Zaman yönetimi ile ilgili Eisenhower Matrisi ismiyle anılan bir sistem var.
Bu sistem özetle, insanların görevlerini iki ana kriter üzerinden değerlendirmelerine olanak tanıyan bir sistem.
***
İki ana kriter Aciliyet ve Önem'den oluşuyor ve yapılması gereken görevler bu iki kritere göre dört ayrı kategoriye ayrılıyor.
***
Bu kategoriler de:
1-Acil ve önemli.
2-Acil ama önemsiz.
3-Önemli ama acil.
4-Ne acil ne de önemli olarak sıralanıyor.
***
İlk kategori görevlerinin hemen yapılması gerekiyor.
İkinci kategori görevleri, yapılması gereken ama hemen yapılmasına gerek olmayan görevleri içeriyor.
Üçüncü kategori görevleri, önemli olan ama zamanında yapılmayan görevler içine giriyor.
Dördüncü kategori görevleri ise zaman kaybı olarak değerlendirilecek görevler olarak belirleniyor.
***
Bu sistem, hizmette verimliliği arttırdığı gibi, zamanın daha iyi kullanılmasına, daha fazla iş üretilmesine ve ihtiyaçların da zamanında karşılanmasında etkili oluyor.
Öte yandan, bu sistem ile önemli ve acil işlerin birbirine karıştırılması gerekiyor.

-*-*-

Çözülecek Sorular:
A - Eisenhower Matrisi metnine göre aşağıdaki soruları yanıtlayın:
(i) Sistem görevleri hangi iki ana kritere göre değerlendiriyor?
(ii) İlk kategorideki görevlerin ne zaman yapılması gerekiyor?
(iii) Dördüncü kategori görevleri ne olarak değerlendiriliyor?
B - Eisenhower Matrisi metninde "2-Acil ama önemsiz." ifadesini içeren sözcüklerle açılıp "olmayan görevleri içeriyor." ile kapanan kısmı değiştirmeden yazın.
Veriler, metinden bağımsız ayrı bir malzemedir.

Kayıtlı Veriler:
-*-*-

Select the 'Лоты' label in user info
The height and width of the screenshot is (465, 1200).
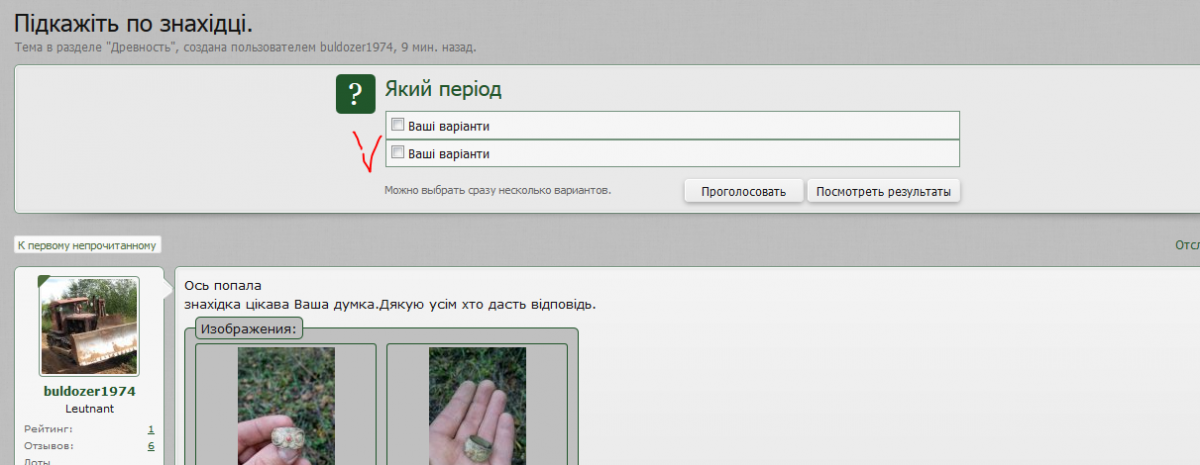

-*-*-

Cevap Anahtarı:
A -
(i) Aciliyet ve Önem.
(ii) Hemen.
(iii) Zaman kaybı olarak.

B -
2-Acil ama önemsiz.
3-Önemli ama acil.
4-Ne acil ne de önemli olarak sıralanıyor.
***
İlk kategori görevlerinin hemen yapılması gerekiyor.
İkinci kategori görevleri, yapılması gereken ama hemen yapılmasına gerek olmayan görevleri içeriyor.